Your objective: Copy the entries again, starting with the line with "You are a computer-use" and going on through the line with "Looking at the", and put "GUI assistant" in place of "GUI agent" with everything else unchanged. Leave the pictures out of your answer.
---- Material provided
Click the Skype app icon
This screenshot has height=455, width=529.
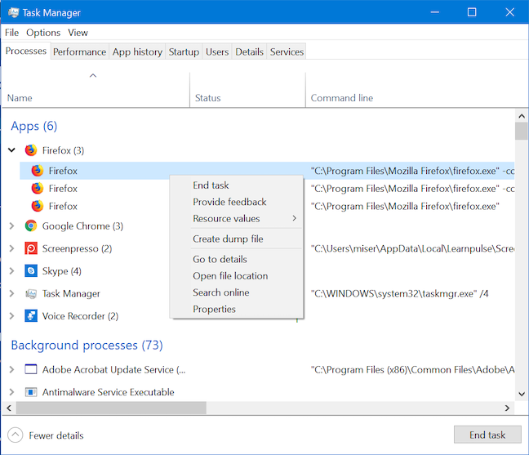(x=31, y=270)
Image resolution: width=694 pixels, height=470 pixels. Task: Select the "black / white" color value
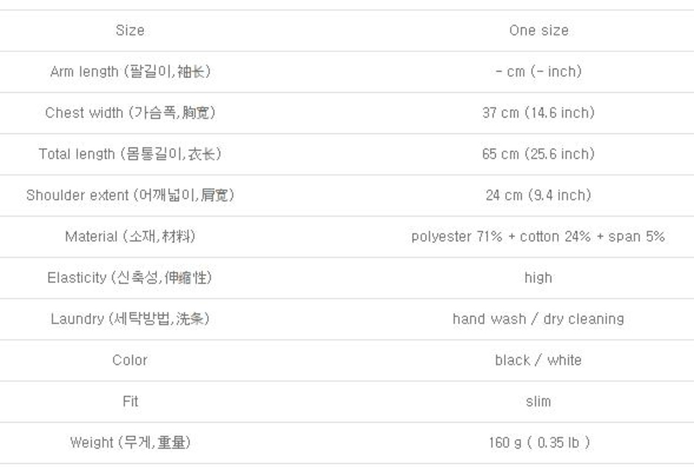(x=538, y=360)
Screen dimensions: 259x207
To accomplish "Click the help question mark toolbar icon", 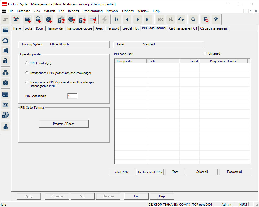I will (x=216, y=19).
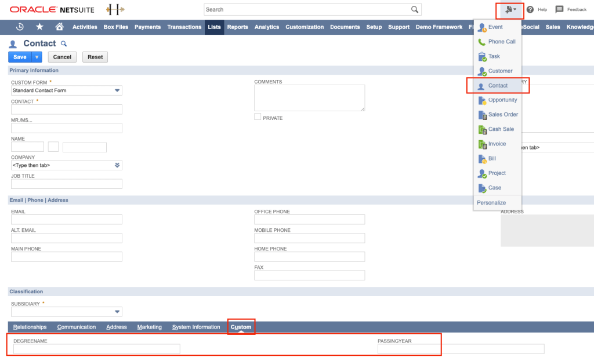Expand the Subsidiary dropdown
This screenshot has width=594, height=361.
pos(117,311)
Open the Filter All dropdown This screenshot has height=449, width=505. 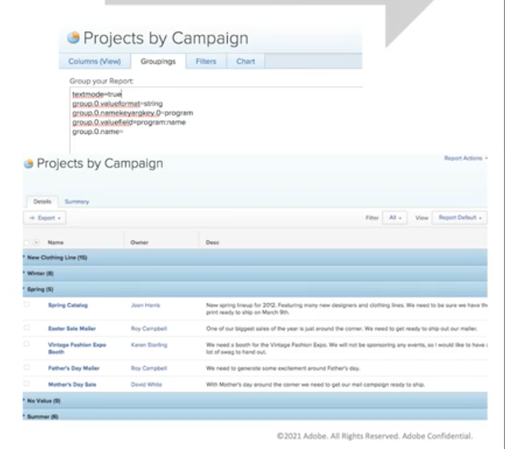pos(394,218)
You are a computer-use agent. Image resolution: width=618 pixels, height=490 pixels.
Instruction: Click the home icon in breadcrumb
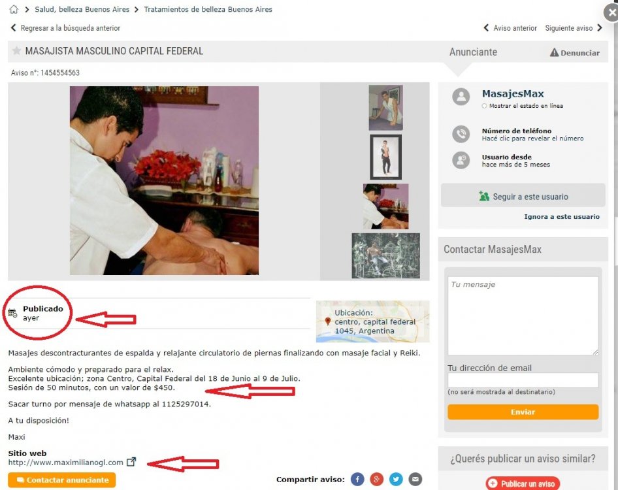click(x=14, y=9)
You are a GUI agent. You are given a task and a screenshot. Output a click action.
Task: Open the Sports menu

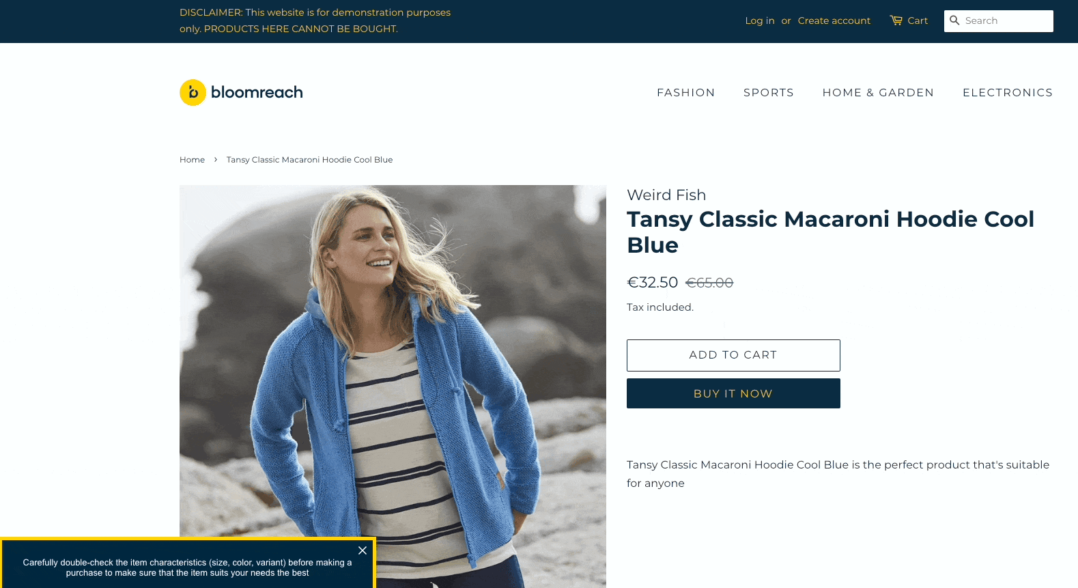[769, 92]
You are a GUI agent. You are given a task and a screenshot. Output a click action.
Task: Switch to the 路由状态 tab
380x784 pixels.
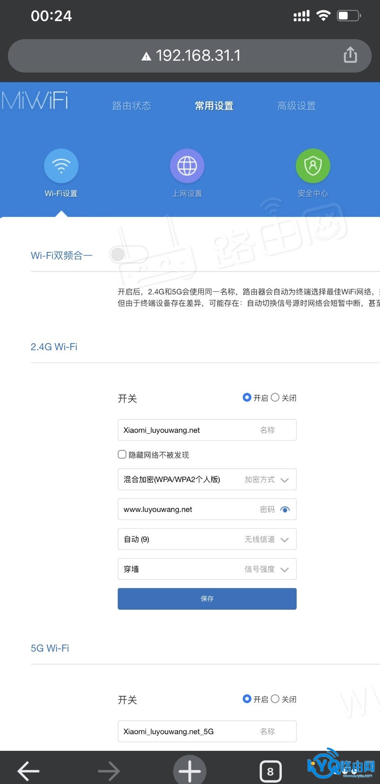(x=132, y=106)
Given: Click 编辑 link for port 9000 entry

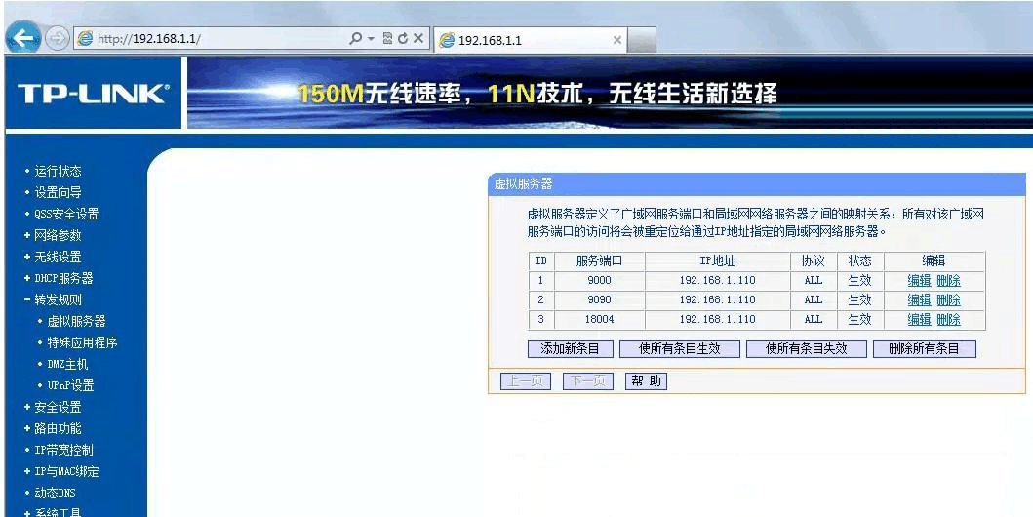Looking at the screenshot, I should pyautogui.click(x=919, y=280).
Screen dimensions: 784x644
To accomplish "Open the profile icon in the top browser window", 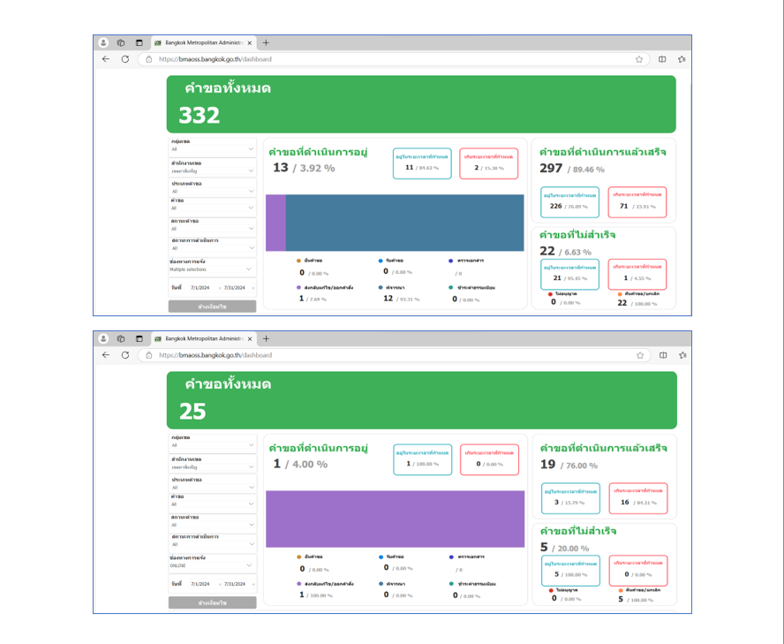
--------
Reply:
You are a computer-use agent. Image resolution: width=618 pixels, height=490 pixels.
Instruction: Click the home icon in breadcrumb
click(x=14, y=9)
You are a GUI assistant. You are given a task and a screenshot. Output a click action.
Task: Open the Sports menu

[769, 92]
You are a GUI assistant. You are given a task and a screenshot. Output a click action.
Task: Switch to the 路由状态 tab
380x784 pixels.
(x=132, y=106)
Given: Click 编辑 link for port 9000 entry

Looking at the screenshot, I should pyautogui.click(x=919, y=280).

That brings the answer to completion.